What apps do you use for taking notes? This question reminds me of the classic Macworld article comparing the Palm m100 to a Mead Memo Book, which I quoted two years ago in Discipline Yourself.
Anyway, there are any number of note-taking apps and I’d like to share some considerations that may lead you to choose some of them for your workflows.
Organized to a T
If you’re looking for note-taking with extensive formatting and organization capabilities, you may want to try Evernote. This platform offers a pleasing cross-platform design for its capabilities—embedding images, attaching files, scanning documents, clipping websites, integrating with productivity apps, and more.
On the Mac, I’m told that Evernote Legacy is the way to go as the latest version lacks some key features. This sounds like a repeat of Apple’s iWork debacle when Pages, Numbers, and Keynote transitioned from iWork ’09 to their subsequent versions, which have only recently reached their older siblings’ functionality.
However, if you’re doing research, consider DEVONthink. And if you’re writing a manuscript, try Scrivener.

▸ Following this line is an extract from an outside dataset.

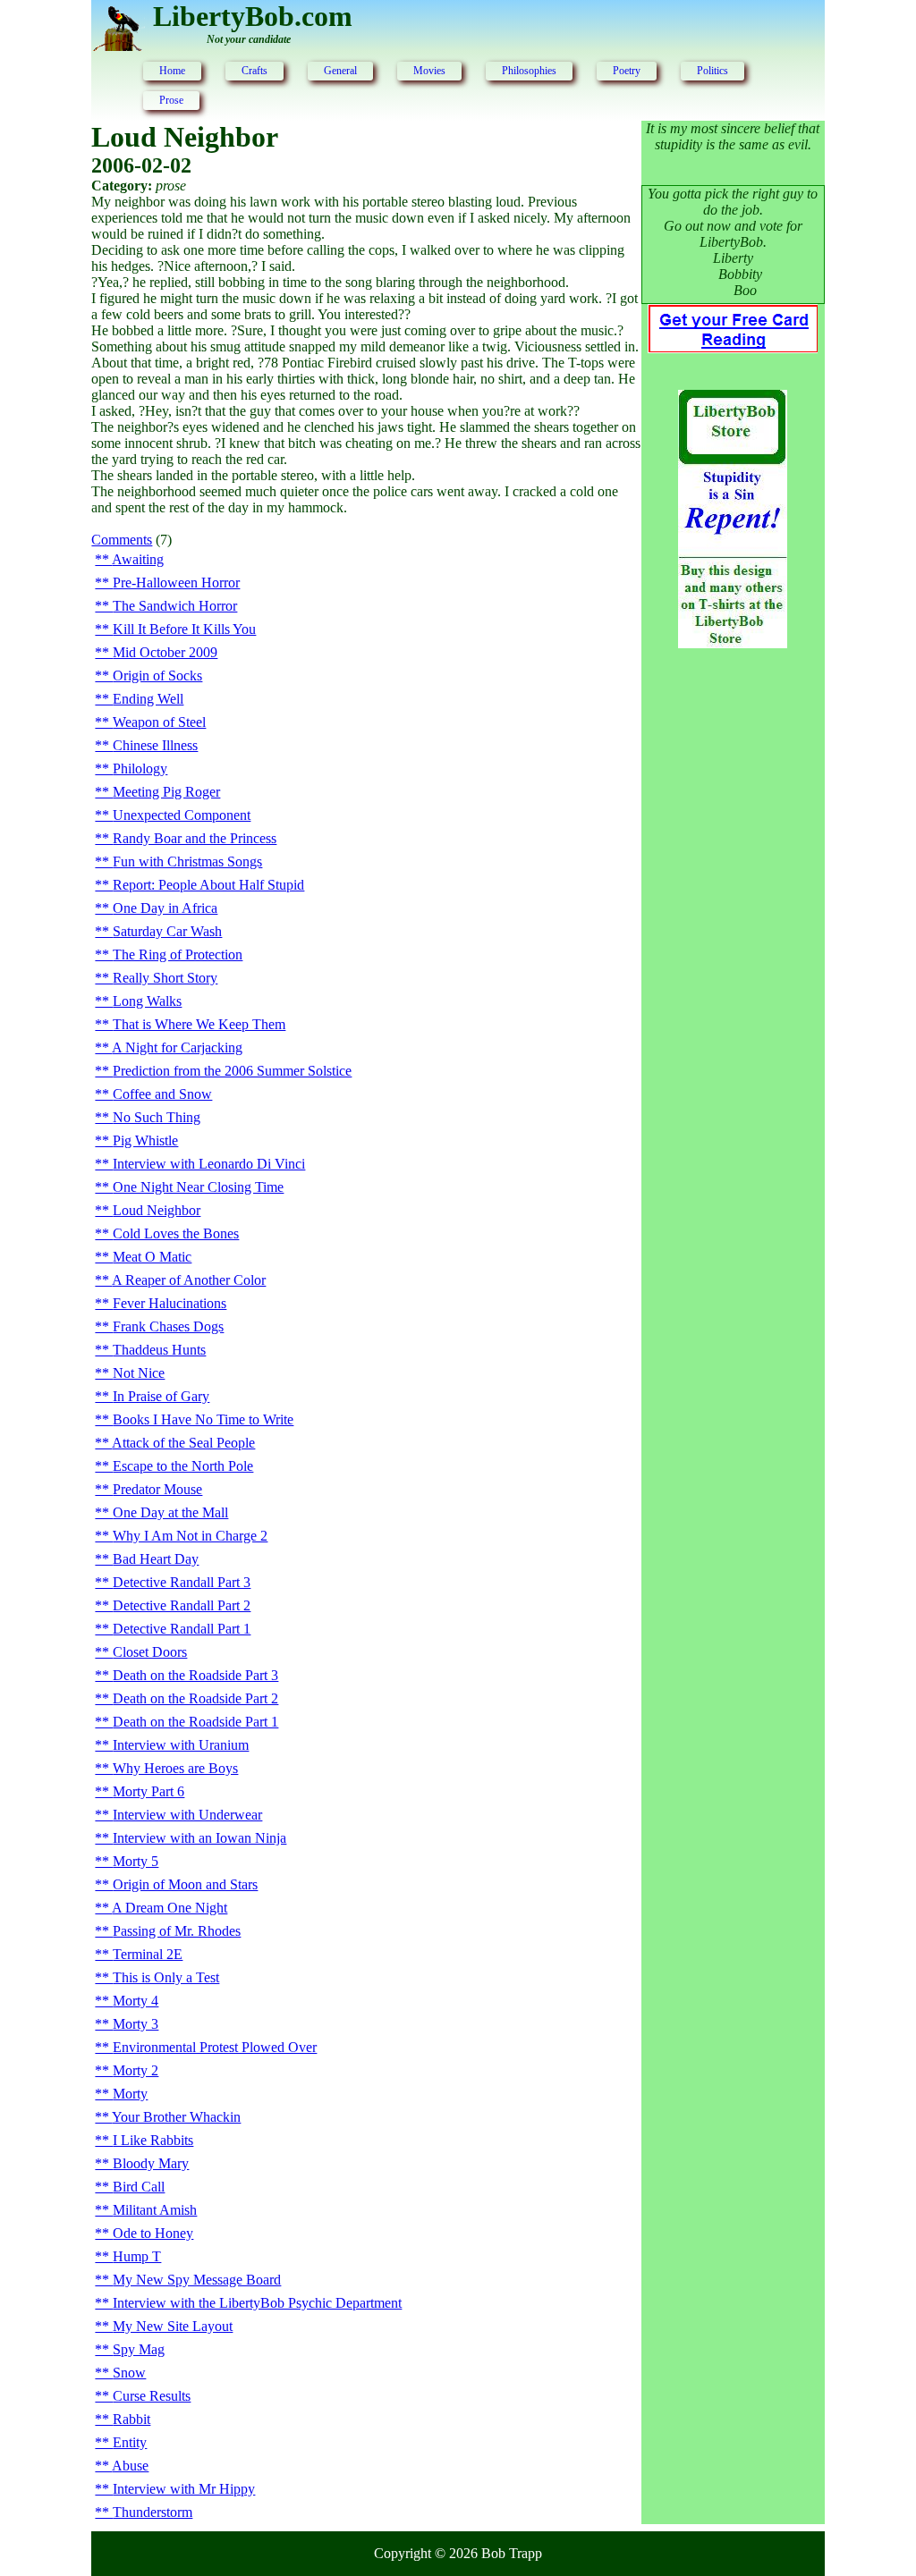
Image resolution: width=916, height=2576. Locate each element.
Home (172, 70)
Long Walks (147, 1001)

[Update: As of late 2023, Evernote has dropped support for its Legacy version and users I know are switching to Apple Notes.]
Productive Doodling
If sketching and handwriting are your cup of tea and you want a digital experience, check out Notability. Combine drawings, photos, and handwritten notes; collaborate with written or oral commenting; annotate PDFs; and sync across devices.
Plain Old Notes
If you can’t imagine taking anything but plain old text notes—and you don’t need any illustration, organization, or other fancy features—maybe just use Notes. Apple’s stock app may be good enough for you.
I use it for my running list of future Mac Mondays topics, typing speaking notes for presentations, listing charitable contributions, and drafting email messages I don’t want to risk sending prematurely.
Notes provides basic, single-level folder organization, which I find I barely use. Most of my time in Notes is regularly editing five or fewer entries and quickly forgetting about the other 200 in my database.
It also offers collaboration, simple password security, text styles, checklists, and tables, and integrates with a number of other Apple apps. Notes works on macOS, iOS, and on the web, and syncs over iCloud or any email account. A similar alternative is Simplenote.
What about Mail? I don’t recommend using Mail to take notes. It’s pretty limited with text formatting, attachments are a doozy, and organization is a bit lackluster, too. Stick with sending and receiving email messages.
So, what’s your favorite note-taking app?